No banco dos réus sentam-se 12 pessoas, mas podiam ser quase 20. Sete separatistas não vão estar presentes no julgamento, entre eles o ex-presidente do Governo catalão Carles Puigdemont, que fugiu para a Bélgica.

São acusados de rebelião, sedição e peculato na organização do referendo de 1 de outubro de 2017 e consequente declaração de independência em relação a Espanha.

Mas se para o Estado espanhol estes são crimes puníveis por lei, para os separatistas são atos políticos legítimos que estão agora a ser criminalizados.

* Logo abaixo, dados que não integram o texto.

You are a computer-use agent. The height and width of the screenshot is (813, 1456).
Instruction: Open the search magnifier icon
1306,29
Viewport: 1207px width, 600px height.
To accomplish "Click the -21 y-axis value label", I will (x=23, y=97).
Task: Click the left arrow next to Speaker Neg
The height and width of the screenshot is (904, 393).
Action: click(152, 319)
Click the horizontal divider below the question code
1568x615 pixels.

A procuradoria espanhola pede penas entre os sete e os 25 anos de prisão.

Oriol Junqueras, antigo vice-presidente do governo catalão, é um dos acusados que enfrenta as penas mais graves.

No banco dos réus estarão também a ex-presidente do Parlamento catalão Carme Forcadell, os oito antigos ministros do governo regional, o antigo presidente da organização Assembleia Nacional Catalã, Jordi Sánchez, e o presidente da associação Omnium Cultural, Jordi Cuixart.

Nove dos acusados estão em prisão preventiva, são membros do núcleo duro de pessoas que planeou a tentativa de independência.

Defesa e acusação vão chamar mais de 500 testemunhas, incluindo Mariano Rajoy e Soraya de Santa Maria, mas também polícias enviados por Madrid para travar o referendo.

Depois das eleições a 1 de outubro, o processo de independência durou poucos dias e foi interrompido a 27 de outubro de 2017, quando o Governo central espanhol, na altura presidido por Mariano Rajoy, decidiu intervir ao destituir o executivo de Carles Puigdemont e dissolver o Parlamento.